##### The data #####

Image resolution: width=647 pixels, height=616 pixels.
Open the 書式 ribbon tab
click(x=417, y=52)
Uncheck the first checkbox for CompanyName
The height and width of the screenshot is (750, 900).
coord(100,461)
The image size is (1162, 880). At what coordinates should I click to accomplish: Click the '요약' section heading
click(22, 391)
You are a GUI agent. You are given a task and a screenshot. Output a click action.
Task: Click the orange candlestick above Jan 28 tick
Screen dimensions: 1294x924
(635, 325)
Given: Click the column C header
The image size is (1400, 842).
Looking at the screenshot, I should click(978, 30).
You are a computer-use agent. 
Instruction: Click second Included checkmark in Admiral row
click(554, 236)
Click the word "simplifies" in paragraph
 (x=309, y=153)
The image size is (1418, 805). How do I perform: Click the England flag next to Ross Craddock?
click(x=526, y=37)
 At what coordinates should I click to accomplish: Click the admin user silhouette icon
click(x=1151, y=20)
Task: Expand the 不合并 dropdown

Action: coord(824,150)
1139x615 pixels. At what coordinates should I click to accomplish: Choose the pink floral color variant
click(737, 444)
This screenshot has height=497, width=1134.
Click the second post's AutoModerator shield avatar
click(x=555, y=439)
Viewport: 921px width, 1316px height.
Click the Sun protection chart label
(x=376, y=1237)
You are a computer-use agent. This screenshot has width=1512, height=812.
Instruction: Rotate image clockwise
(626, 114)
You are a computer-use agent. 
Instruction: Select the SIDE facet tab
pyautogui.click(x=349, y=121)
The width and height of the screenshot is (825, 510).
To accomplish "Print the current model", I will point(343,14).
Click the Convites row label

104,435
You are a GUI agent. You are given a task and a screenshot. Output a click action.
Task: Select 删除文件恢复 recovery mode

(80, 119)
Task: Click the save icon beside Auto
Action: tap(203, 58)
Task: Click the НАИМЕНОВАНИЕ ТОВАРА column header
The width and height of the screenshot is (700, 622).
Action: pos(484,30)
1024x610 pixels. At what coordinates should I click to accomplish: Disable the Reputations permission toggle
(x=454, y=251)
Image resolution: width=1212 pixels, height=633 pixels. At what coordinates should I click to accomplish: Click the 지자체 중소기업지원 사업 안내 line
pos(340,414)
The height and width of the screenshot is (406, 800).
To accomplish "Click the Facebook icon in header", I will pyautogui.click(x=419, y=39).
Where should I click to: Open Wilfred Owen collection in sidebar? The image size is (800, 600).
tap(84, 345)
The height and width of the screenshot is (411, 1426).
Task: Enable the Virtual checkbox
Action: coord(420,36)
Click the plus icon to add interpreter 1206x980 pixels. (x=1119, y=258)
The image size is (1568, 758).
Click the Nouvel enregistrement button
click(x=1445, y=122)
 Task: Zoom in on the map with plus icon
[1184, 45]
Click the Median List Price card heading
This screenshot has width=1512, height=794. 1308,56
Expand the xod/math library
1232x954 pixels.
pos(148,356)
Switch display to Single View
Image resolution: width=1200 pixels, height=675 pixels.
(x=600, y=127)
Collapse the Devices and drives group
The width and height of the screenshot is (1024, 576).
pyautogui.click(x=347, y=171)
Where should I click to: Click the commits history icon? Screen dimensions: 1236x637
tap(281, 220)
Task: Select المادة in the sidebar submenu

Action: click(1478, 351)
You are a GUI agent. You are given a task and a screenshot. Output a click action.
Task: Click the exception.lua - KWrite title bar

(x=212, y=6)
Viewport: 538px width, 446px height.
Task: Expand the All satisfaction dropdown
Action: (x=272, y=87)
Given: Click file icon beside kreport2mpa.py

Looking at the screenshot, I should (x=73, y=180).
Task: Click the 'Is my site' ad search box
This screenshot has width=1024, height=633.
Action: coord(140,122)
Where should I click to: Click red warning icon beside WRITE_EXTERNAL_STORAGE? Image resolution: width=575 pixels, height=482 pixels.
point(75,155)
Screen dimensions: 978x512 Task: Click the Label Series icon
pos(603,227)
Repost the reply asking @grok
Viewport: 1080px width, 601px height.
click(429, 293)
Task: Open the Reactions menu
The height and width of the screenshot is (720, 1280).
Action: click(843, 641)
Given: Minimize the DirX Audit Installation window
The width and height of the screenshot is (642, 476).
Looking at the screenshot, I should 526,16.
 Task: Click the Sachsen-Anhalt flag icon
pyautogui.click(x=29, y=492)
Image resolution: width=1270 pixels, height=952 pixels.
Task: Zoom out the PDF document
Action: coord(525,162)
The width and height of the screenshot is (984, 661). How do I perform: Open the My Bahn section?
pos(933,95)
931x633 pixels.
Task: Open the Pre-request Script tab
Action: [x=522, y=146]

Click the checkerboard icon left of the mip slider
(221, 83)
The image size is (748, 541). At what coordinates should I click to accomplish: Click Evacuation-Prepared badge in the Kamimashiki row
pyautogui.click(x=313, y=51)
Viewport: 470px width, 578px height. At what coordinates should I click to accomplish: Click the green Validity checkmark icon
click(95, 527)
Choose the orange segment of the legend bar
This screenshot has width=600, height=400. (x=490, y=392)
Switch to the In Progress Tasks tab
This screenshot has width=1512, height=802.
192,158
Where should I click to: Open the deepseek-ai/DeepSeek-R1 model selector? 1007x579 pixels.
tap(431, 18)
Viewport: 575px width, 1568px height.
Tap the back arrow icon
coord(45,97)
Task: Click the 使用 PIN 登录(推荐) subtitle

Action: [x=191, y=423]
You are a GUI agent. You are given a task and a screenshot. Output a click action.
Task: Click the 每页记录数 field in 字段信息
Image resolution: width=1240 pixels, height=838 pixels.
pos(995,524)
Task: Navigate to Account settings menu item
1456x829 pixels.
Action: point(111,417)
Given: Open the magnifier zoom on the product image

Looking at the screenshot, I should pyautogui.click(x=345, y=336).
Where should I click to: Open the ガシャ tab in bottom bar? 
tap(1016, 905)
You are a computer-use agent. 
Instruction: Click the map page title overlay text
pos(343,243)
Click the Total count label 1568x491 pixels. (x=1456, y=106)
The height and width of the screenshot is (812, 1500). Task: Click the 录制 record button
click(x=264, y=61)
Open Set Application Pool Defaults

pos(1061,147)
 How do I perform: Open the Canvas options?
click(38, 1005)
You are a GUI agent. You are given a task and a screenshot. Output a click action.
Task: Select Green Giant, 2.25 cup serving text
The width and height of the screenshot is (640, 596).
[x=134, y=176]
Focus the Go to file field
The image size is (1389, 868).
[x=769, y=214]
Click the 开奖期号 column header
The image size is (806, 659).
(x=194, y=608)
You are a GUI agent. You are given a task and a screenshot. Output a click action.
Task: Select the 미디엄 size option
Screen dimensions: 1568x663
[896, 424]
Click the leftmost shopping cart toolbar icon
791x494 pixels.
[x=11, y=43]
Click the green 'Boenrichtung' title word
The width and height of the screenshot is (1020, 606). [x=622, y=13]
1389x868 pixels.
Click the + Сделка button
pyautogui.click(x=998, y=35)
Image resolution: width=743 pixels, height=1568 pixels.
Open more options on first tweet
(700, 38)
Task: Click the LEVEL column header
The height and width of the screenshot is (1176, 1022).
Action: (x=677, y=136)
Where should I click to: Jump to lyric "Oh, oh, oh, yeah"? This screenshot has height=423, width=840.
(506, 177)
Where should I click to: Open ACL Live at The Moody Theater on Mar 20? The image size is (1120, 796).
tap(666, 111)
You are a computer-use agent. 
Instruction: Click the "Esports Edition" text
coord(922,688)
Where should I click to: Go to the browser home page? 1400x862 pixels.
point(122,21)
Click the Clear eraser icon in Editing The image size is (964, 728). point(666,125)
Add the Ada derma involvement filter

#####

● **What is being asked**
Where in the records does the string "field" appear? Copy every line that has it.

● **Answer**
Task: Click the 每页记录数 field in 字段信息
Focus the Go to file field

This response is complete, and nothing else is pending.